■ **EXERCISE PROMPT**:
Reproduce the records below from the line with "Given: Open Niloy Deb nath's lion avatar" through the end of the records, and leave the pictures out of your answer.

[Element and text position data]

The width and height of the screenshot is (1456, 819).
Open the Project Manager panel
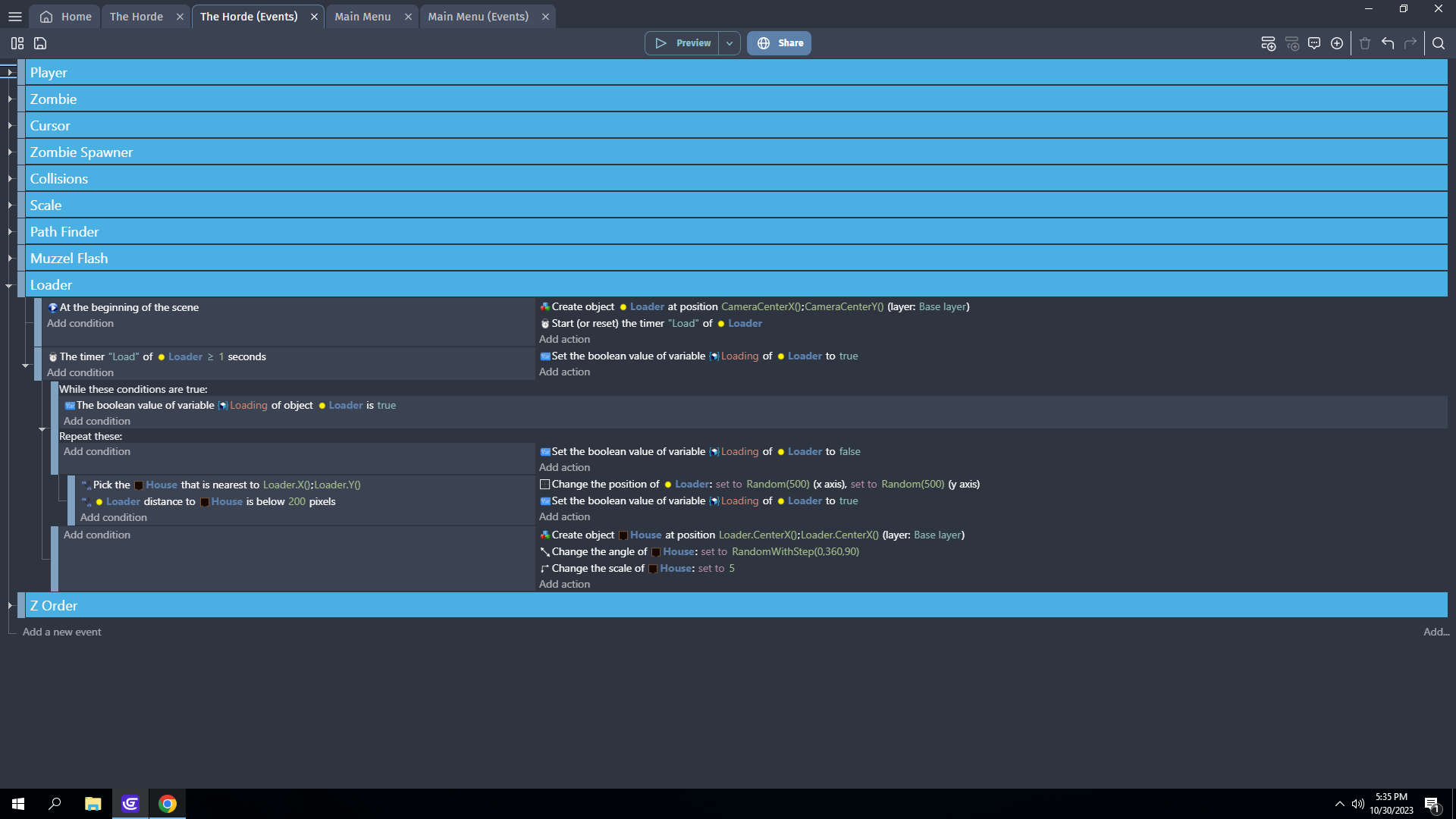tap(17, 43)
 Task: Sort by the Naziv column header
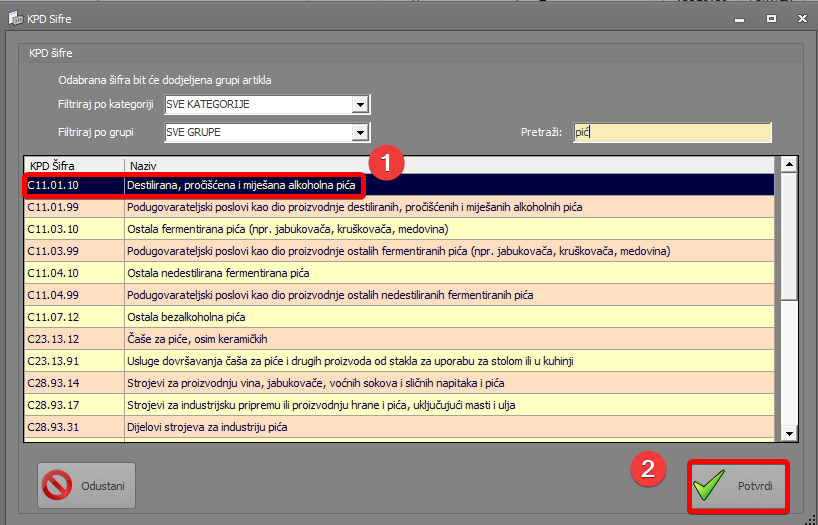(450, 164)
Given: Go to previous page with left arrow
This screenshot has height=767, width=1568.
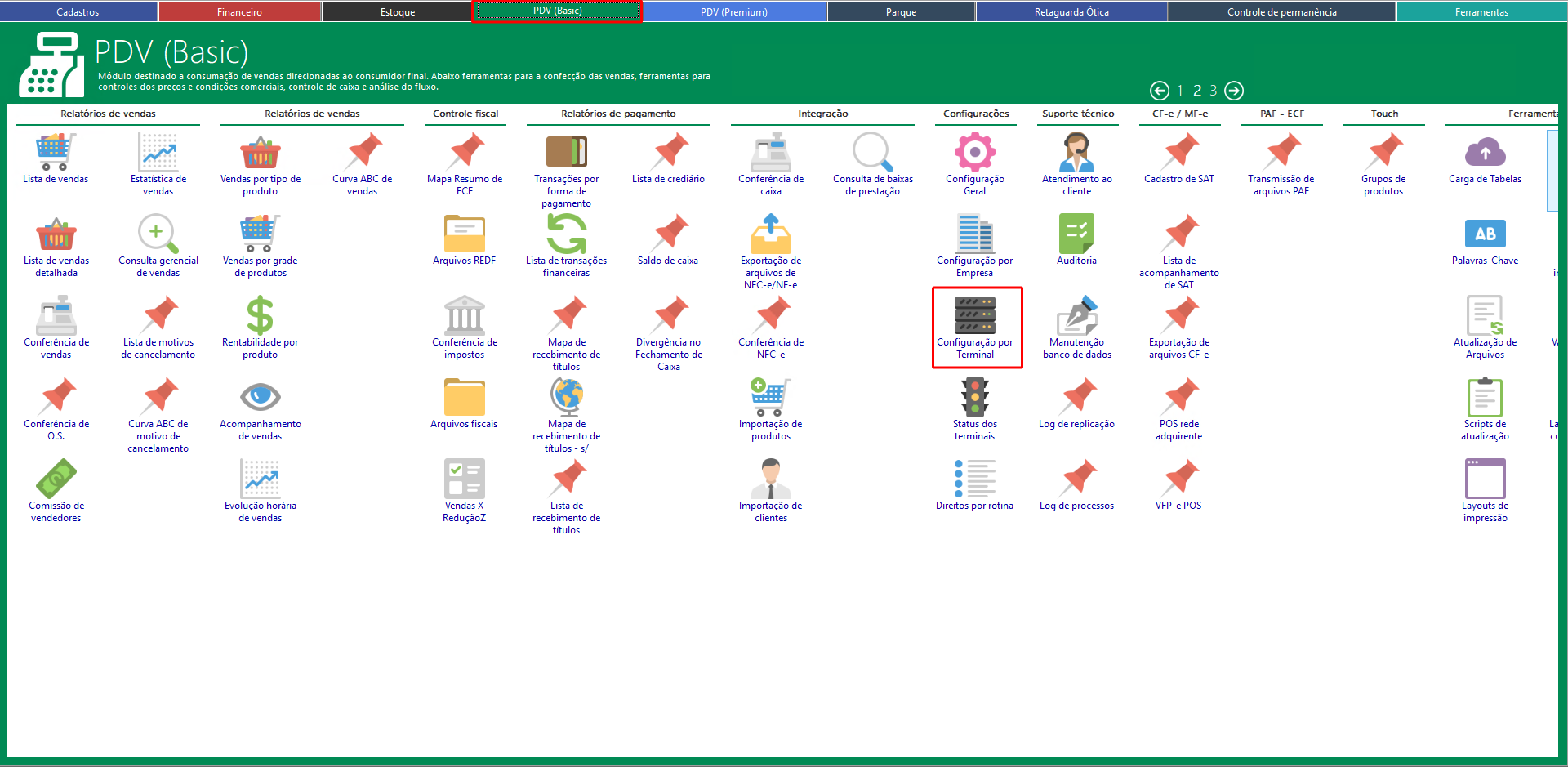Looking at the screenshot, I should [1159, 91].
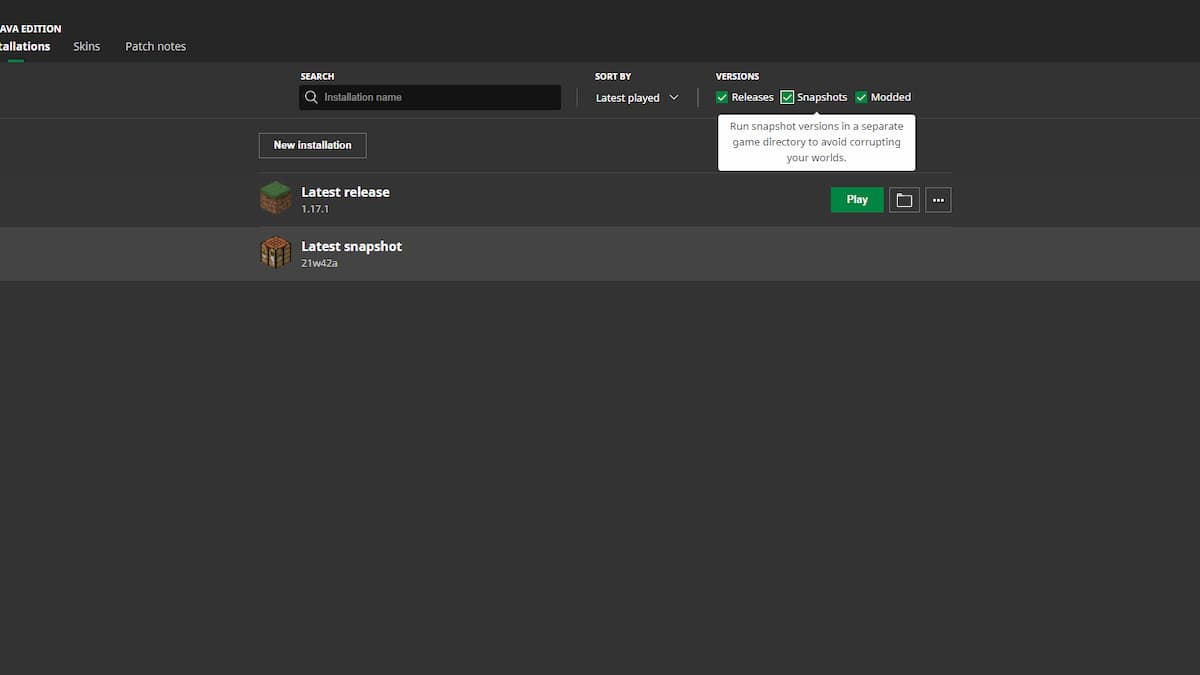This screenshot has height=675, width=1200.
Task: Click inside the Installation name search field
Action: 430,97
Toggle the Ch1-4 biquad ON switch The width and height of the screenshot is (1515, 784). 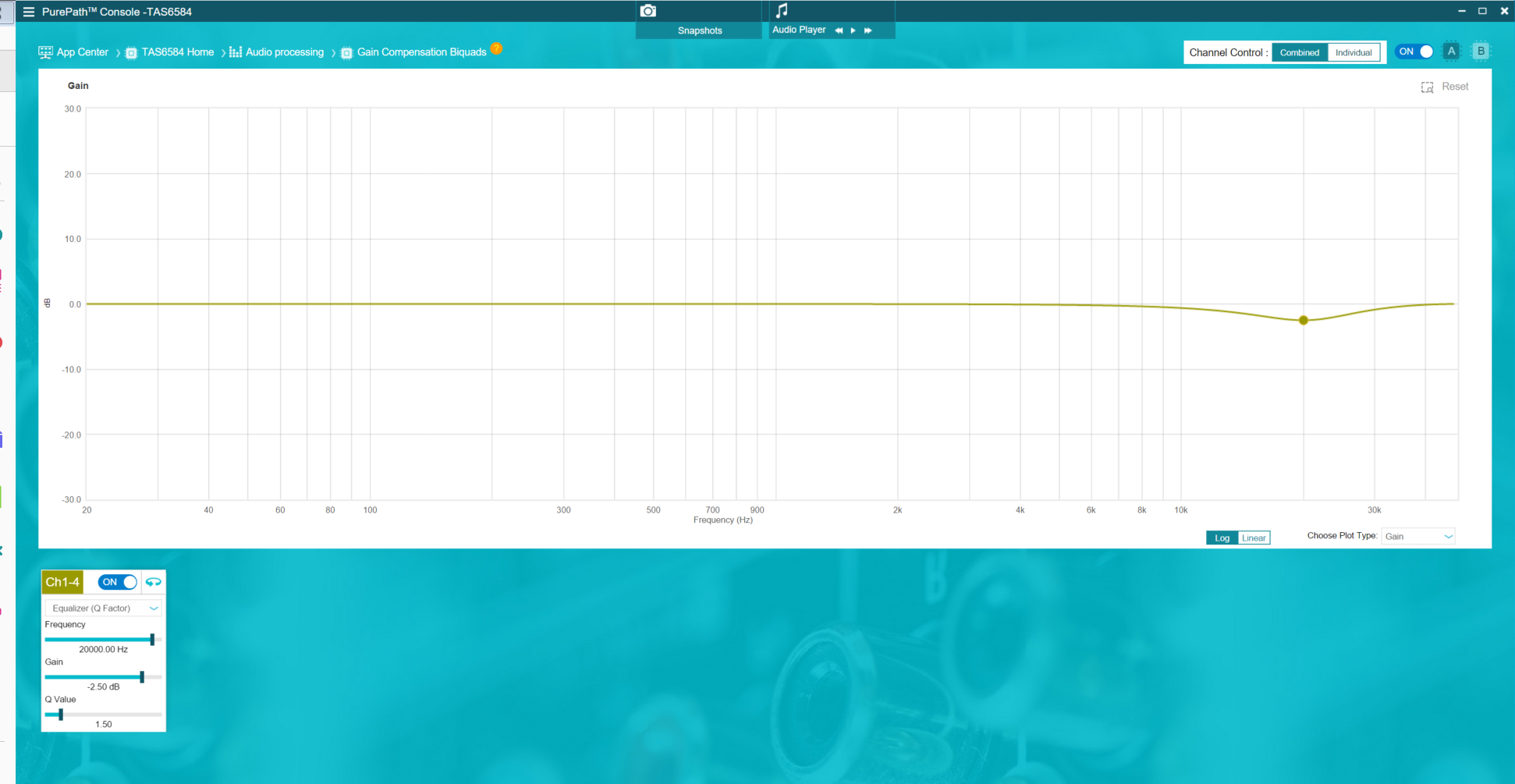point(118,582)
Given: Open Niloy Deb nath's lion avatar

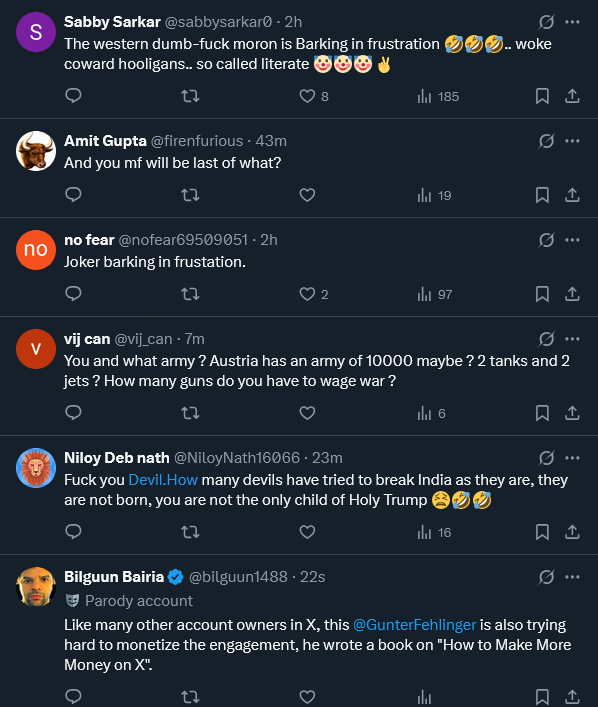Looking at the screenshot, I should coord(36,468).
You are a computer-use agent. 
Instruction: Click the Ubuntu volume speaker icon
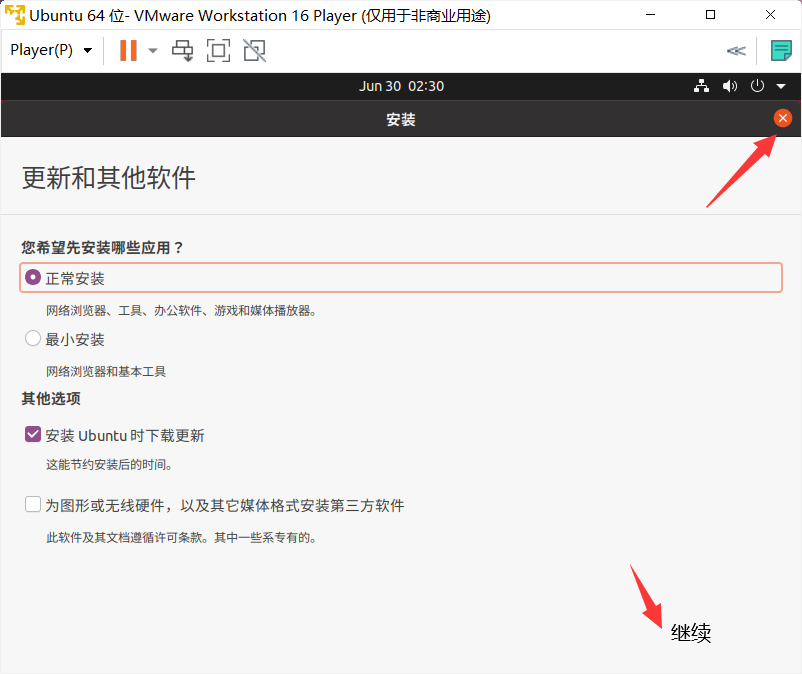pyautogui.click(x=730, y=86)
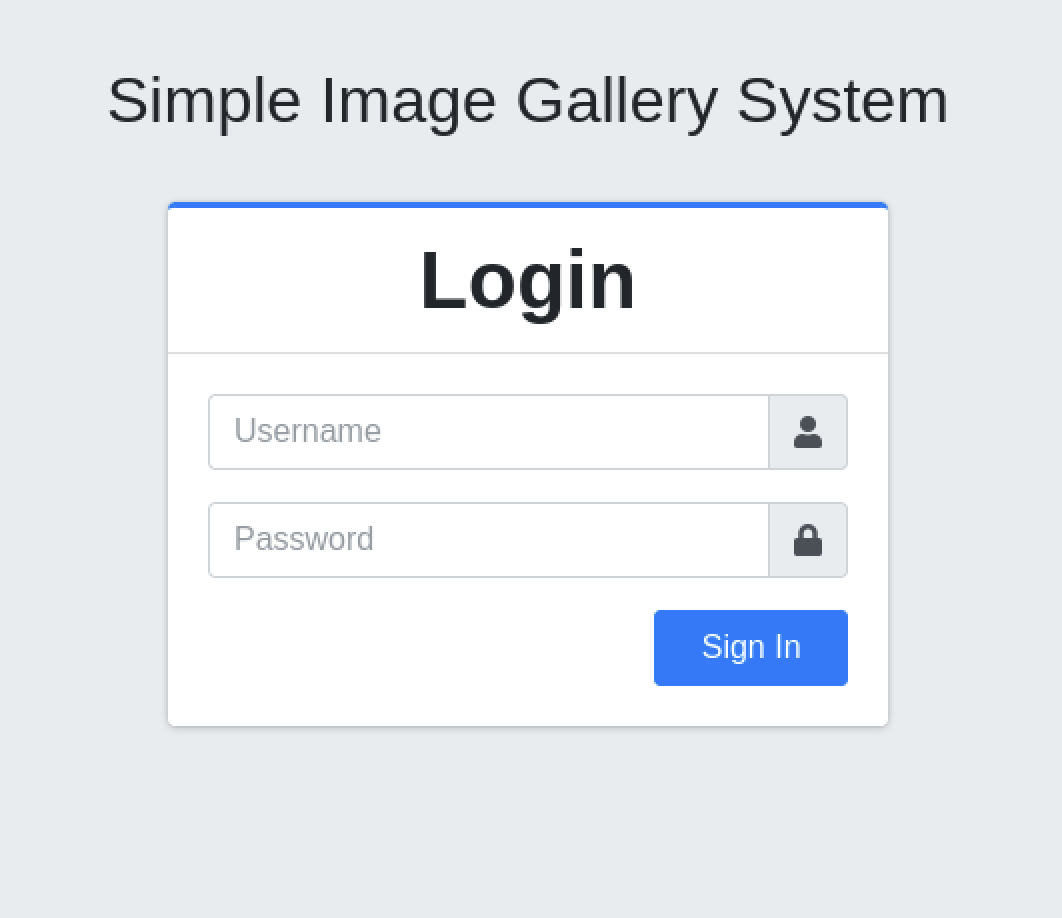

■ **FINAL RESULT**:
Given: Open Niloy Deb nath's lion avatar

Looking at the screenshot, I should coord(36,468).
You are a computer-use agent. 
Instruction: Click the Ubuntu volume speaker icon
pyautogui.click(x=730, y=86)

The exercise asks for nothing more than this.